▶ _Aim of the task_: For the listing below, report all lines that hold the word "will".

**********

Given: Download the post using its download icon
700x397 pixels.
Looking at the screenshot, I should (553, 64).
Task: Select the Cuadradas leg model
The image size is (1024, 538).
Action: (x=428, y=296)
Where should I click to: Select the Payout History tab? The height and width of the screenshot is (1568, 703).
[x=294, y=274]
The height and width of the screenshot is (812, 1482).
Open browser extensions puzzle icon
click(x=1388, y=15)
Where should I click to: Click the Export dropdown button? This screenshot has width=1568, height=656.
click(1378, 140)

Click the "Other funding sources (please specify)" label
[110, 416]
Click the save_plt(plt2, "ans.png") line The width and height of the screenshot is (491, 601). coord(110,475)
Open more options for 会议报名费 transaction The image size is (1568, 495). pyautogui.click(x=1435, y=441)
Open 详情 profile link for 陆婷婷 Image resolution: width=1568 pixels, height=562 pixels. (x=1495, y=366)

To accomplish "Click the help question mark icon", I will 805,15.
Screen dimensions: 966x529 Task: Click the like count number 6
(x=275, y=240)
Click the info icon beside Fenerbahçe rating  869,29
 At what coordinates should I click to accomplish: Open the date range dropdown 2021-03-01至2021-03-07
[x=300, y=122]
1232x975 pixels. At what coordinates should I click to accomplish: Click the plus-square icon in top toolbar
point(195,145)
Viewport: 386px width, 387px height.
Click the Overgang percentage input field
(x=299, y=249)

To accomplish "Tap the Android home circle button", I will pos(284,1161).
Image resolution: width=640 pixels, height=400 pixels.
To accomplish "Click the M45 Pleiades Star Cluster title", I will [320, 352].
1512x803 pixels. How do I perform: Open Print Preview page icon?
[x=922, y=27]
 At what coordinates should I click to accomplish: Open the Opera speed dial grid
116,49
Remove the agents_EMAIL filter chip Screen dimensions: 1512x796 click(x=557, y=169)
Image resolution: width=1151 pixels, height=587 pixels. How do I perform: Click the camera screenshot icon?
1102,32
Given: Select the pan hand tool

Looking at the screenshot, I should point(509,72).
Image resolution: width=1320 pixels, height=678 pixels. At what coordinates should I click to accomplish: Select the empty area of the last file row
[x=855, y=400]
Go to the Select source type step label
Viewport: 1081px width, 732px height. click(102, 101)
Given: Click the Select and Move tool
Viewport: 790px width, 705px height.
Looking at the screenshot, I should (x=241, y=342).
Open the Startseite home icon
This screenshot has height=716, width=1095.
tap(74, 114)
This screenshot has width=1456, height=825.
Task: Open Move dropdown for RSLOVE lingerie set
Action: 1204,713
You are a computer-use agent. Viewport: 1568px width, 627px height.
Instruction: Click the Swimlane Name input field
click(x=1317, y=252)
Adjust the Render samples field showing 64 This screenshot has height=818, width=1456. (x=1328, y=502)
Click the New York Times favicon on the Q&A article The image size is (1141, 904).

**********

▶ _Exercise response_:
To accomplish "Click the help question mark icon", I will 805,15.
To accomplish "Tap the Android home circle button", I will pos(284,1161).
To accomplish "Click the M45 Pleiades Star Cluster title", I will [320, 352].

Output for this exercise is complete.